Гуманисты терпеть не могут лгунов, потому загодя отрезают голову пленнику и помещают её в Горшок Правды; это прибор такой, похожий на цветочный горшок с пультом, наполненный какой-то питательной слизью. В ней    упрятана уйма проводов и трубочек; они сами втыкаются в оголённые нервы и жилы, когда отрубленную голову сажают в горшок, словно растение. Все эти трубки-провода питают отрезанную голову, качают к её гортани воздух, управляют мозгом. Такая голова живёт долго и говорит правду, потому что на горшке есть кнопки и рукоятки; ими можно посылать в отрезанную голову любую боль и любое наваждение. Включить и выключить память, например. Добавить и убавить совесть. Обнулить стыд. Таких Горшков Правды хранится уйма в корабле, в кладовой номер «сто один». Наверное, питательным бульоном можно приживить голову обратно к телу, но гуманисты такого фокуса не делают.

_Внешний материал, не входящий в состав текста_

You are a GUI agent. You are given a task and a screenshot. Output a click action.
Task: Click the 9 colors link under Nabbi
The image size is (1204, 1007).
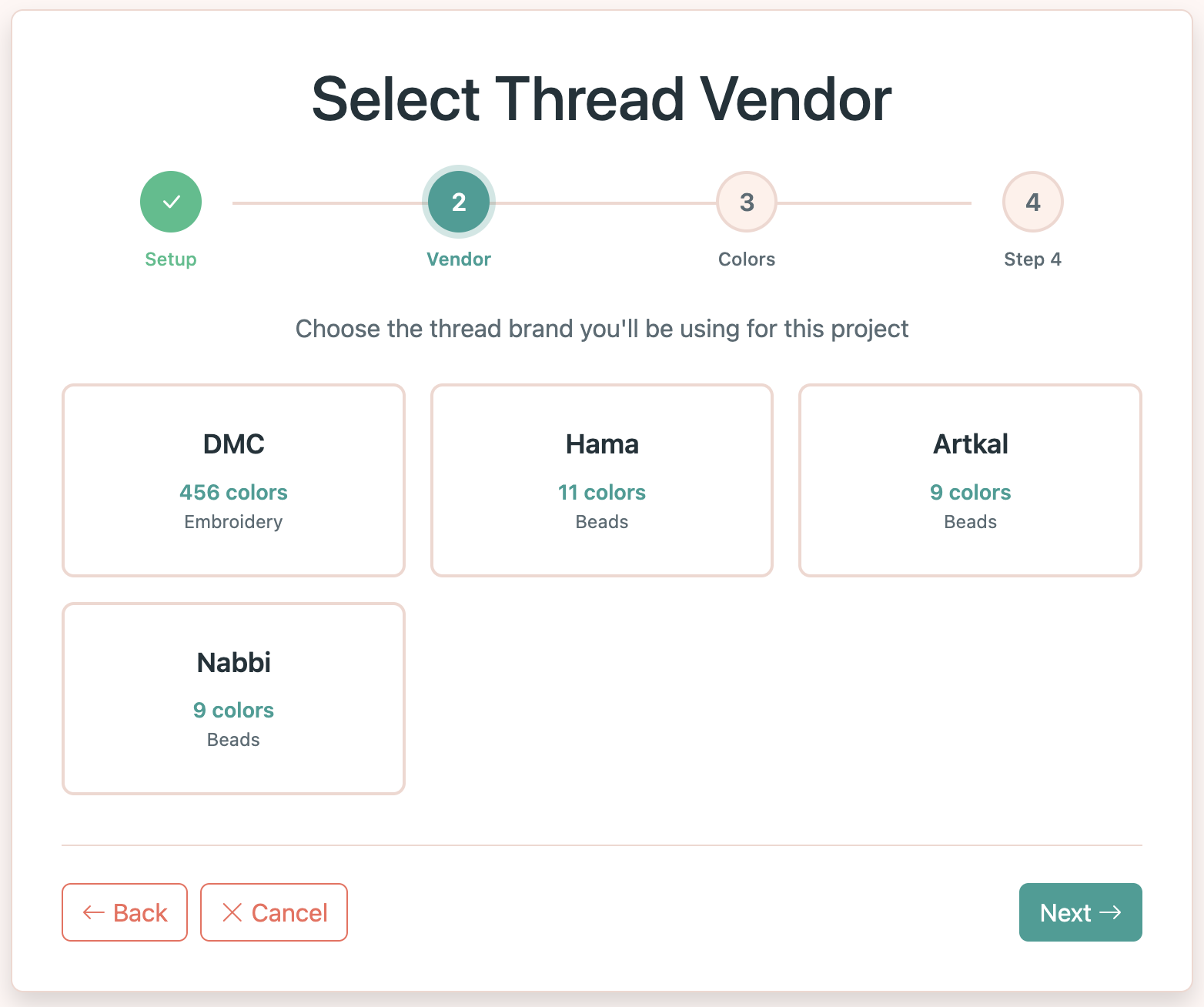point(233,710)
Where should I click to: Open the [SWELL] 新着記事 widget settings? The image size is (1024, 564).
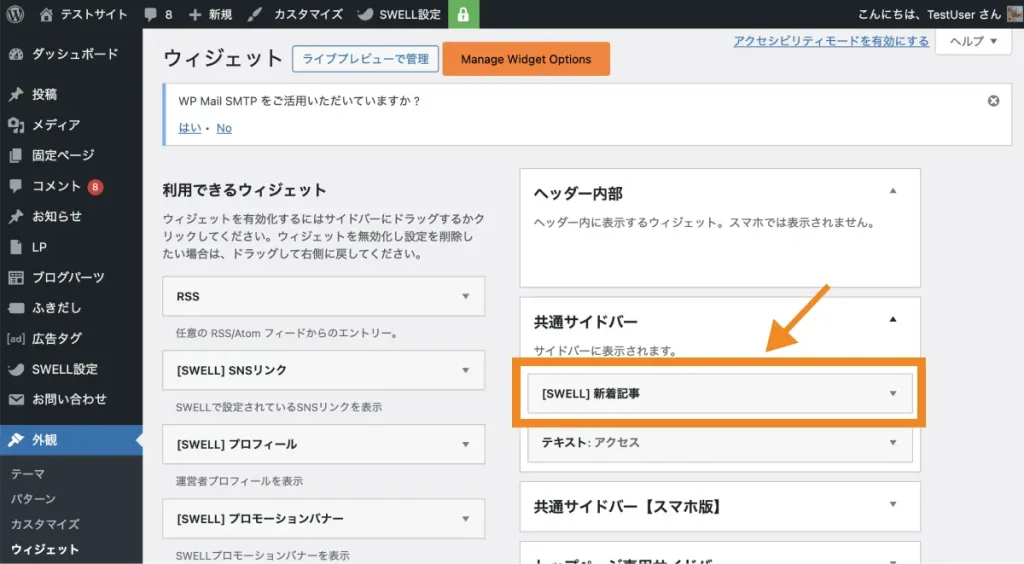(x=893, y=394)
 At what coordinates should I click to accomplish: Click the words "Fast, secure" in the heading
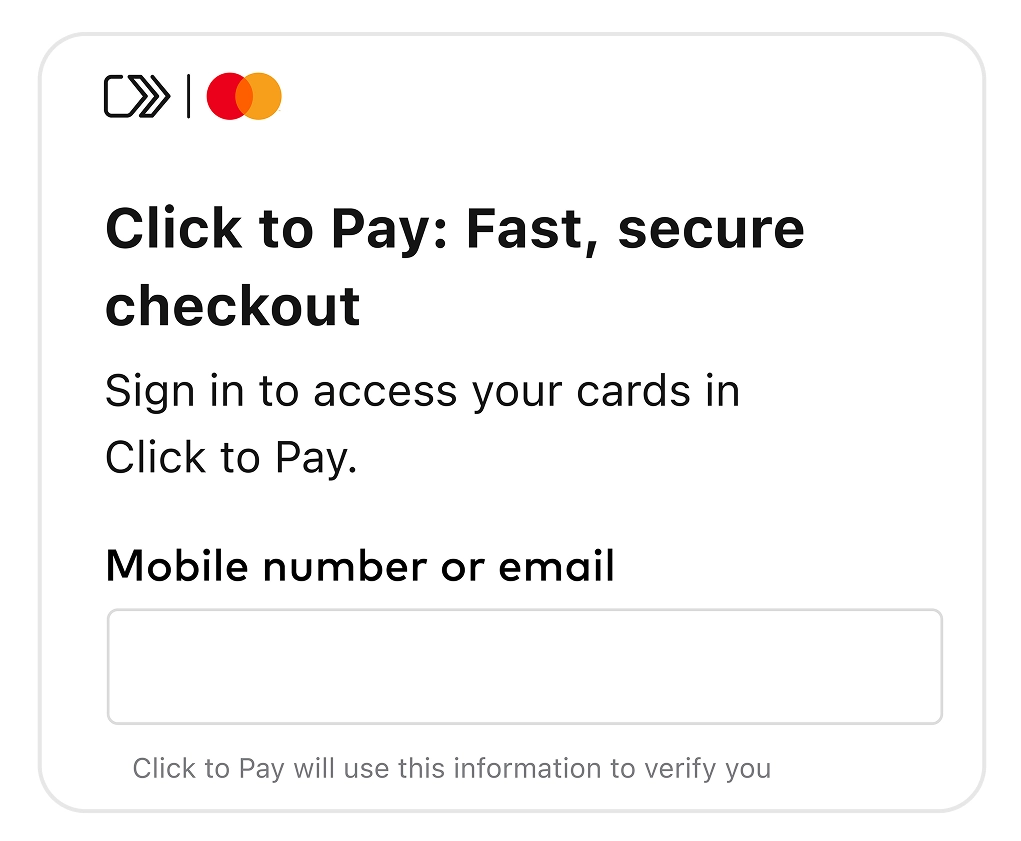tap(635, 229)
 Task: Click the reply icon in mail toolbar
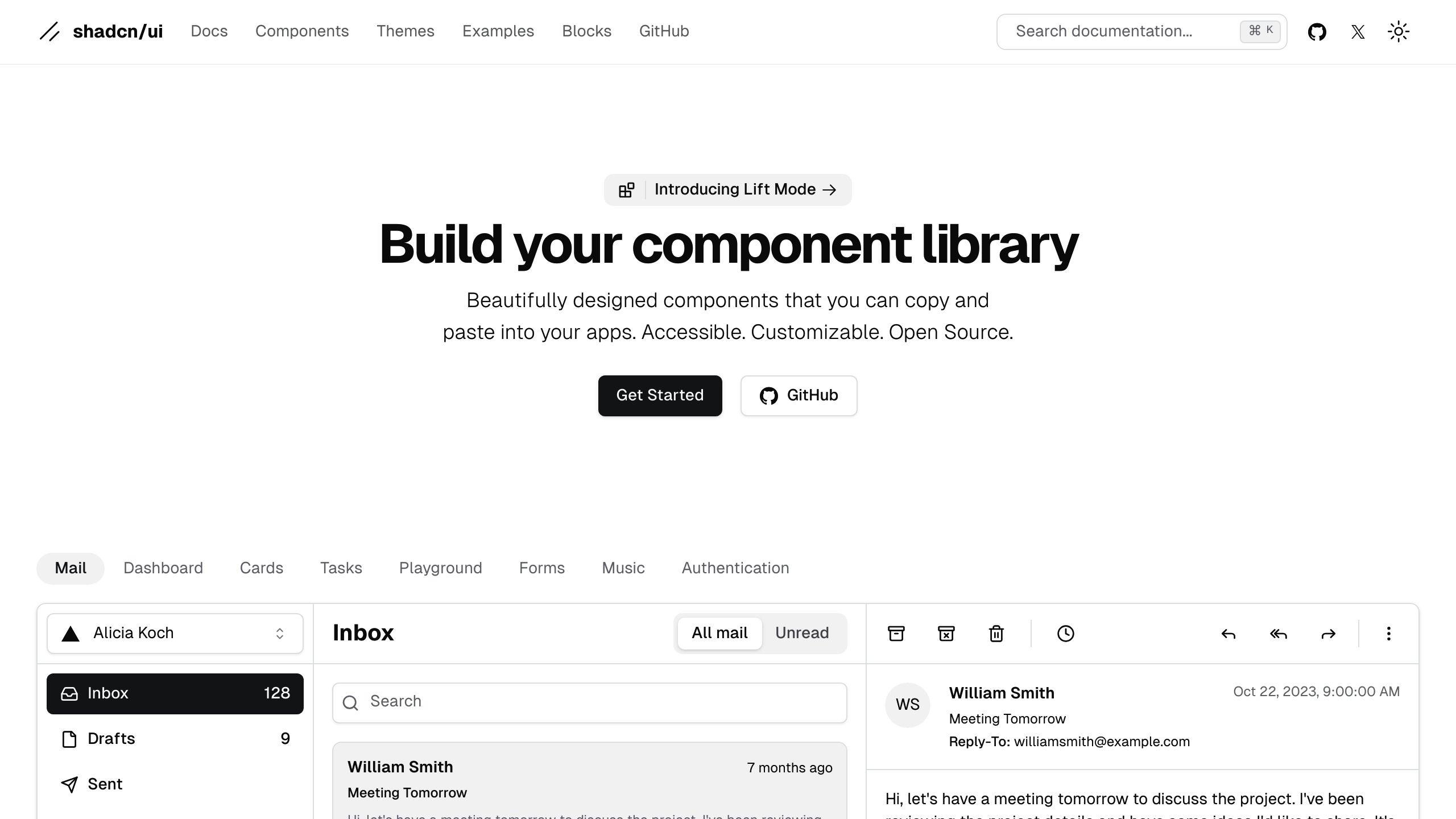pyautogui.click(x=1228, y=633)
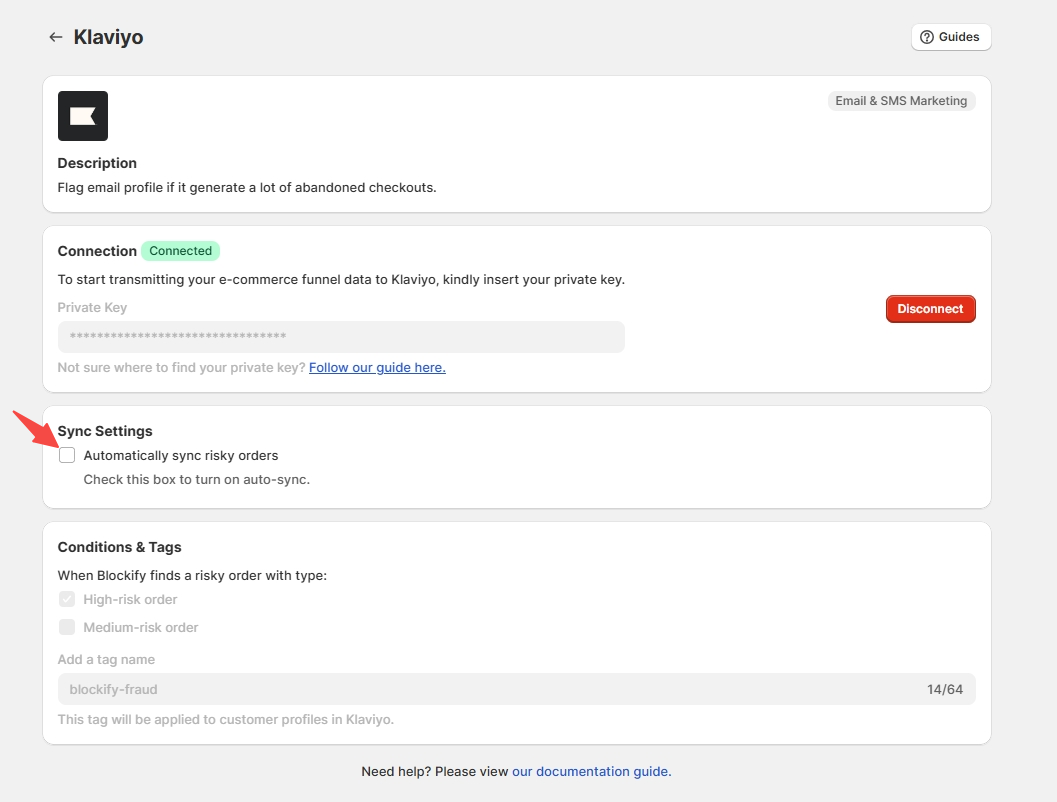Screen dimensions: 1057x802
Task: Open the Guides button
Action: click(950, 37)
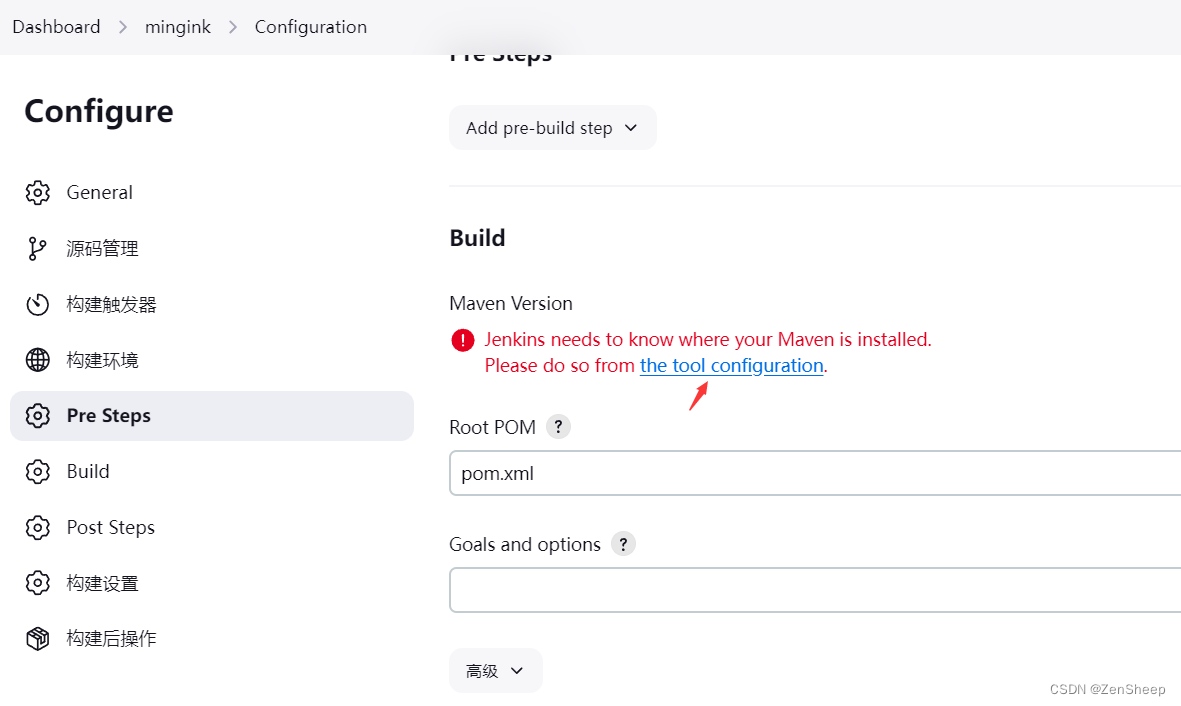This screenshot has width=1181, height=706.
Task: Click the Post Steps gear icon
Action: 38,528
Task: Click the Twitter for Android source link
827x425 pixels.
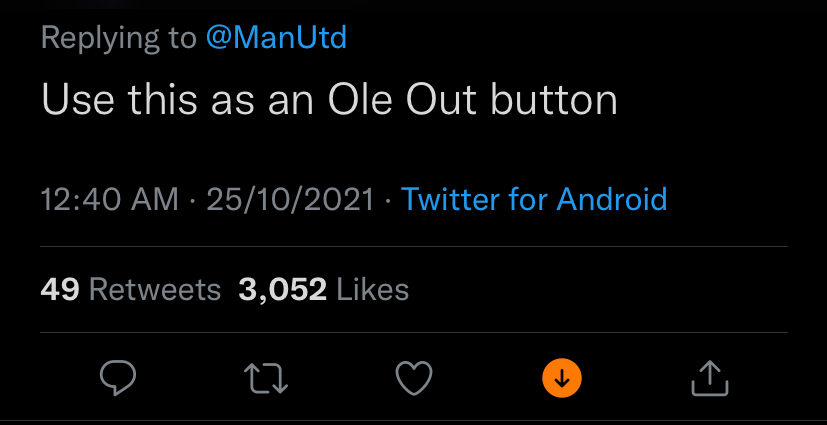Action: (534, 199)
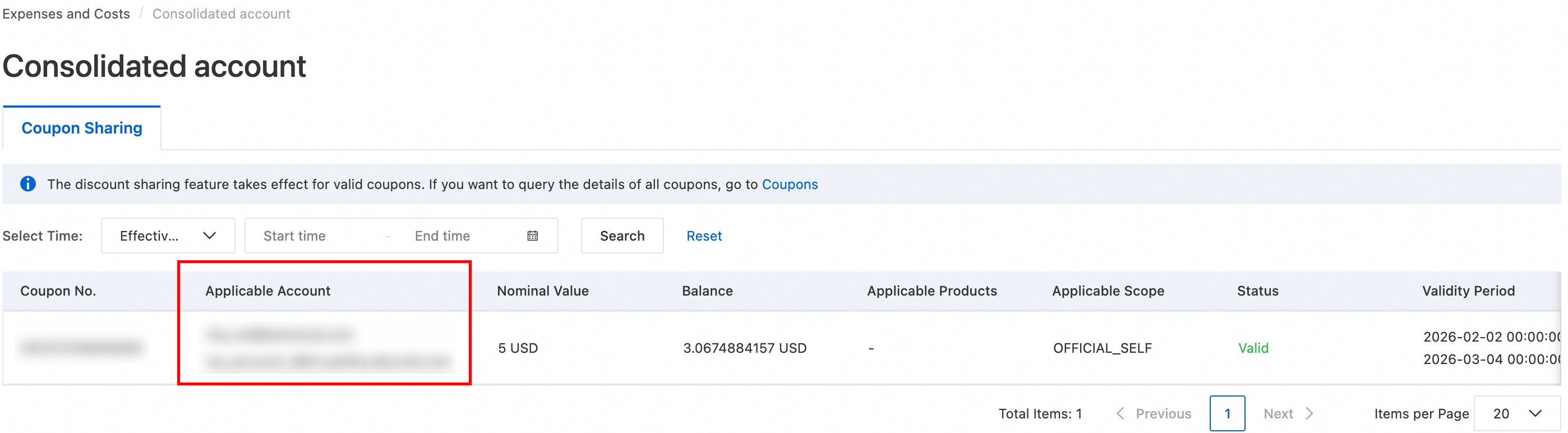The width and height of the screenshot is (1568, 433).
Task: Open the Effective time type dropdown
Action: pyautogui.click(x=168, y=236)
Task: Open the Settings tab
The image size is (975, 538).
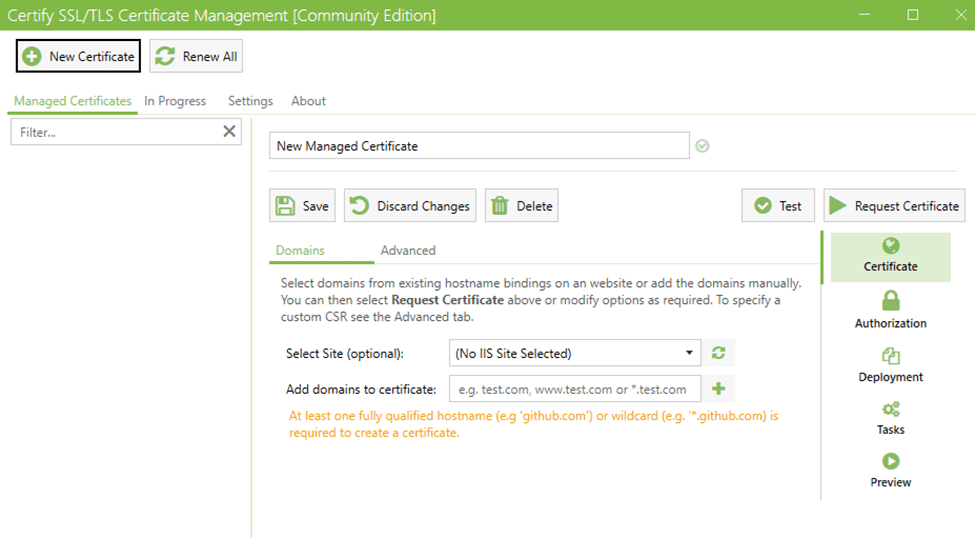Action: pyautogui.click(x=250, y=101)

То ли не умеют, то ли из экономии бульона. Редчайшая субстанция. Добывают на каком-то «Гердегоне». 
Всё это мне рассказал Мозг, обретя душу. Не мог держать за душой греха умолчания; так он объяснил свой поступок. 

– Не лжёт только Мозг, – объявил командор.  – Он электронный. Мозг! Что тут творилось?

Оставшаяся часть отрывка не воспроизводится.